On 12 July 2012, the Federal Government passed amendments to the
Corporations Regulations 2001 (Cth) to exclude litigation
funding of class actions (Funding Arrangements)
from paragraph (n) of the definition of managed investment scheme
(MIS) in section 9 of the Corporations Act 2001 (Cth)
(Act). This means that litigation funders
(Funders) do not have to comply with the onerous
registration, licensing, conduct and disclosure requirements for an
MIS stipulated by the Act.
The salient features of the amendment include the insertion of
clause 5C.11.01 which sets out the requirements a scheme must
satisfy to be excluded from the definition of an MIS. The
requirements include that the dominant purpose of the scheme is for
each of its members to seek remedies to which they may be legally
entitled (clause 5C.11.01(b)(i)) and that the Funder may provide
funds under a "no win no fee" arrangement (clause
The amendments also impose requirements on Funders aimed at
ensuring that conflicts of interest between members, lawyers and
Funders are appropriately managed.
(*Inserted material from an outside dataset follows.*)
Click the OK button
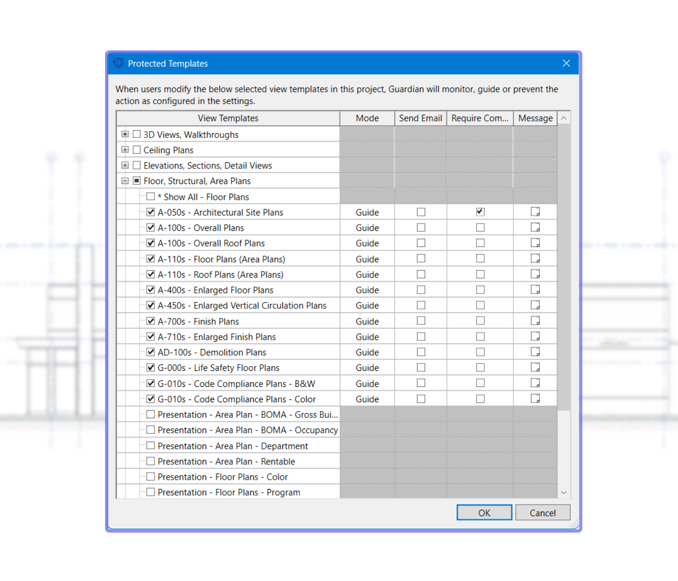The image size is (678, 581). pos(484,512)
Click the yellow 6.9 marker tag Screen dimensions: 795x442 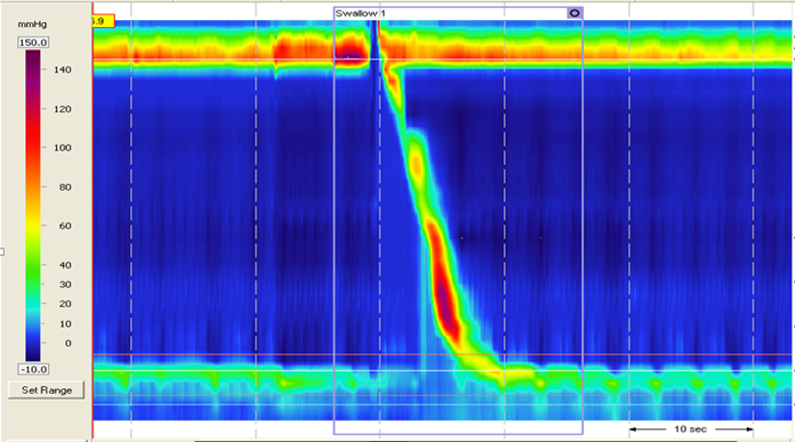pos(102,20)
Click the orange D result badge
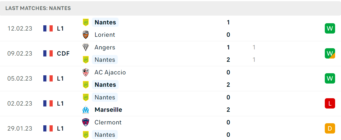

Such measures include reviews
and monitoring of potential conflicts, and disclosure requirements.
The formal regulation of potential conflicts is an important aspect
of the amendments given the inherently different interests of
Funders and those to whom financial support is being provided. If a
Funder is found not to have adequate arrangements in place for
managing conflicts it can be fined 50 penalty units or $5500.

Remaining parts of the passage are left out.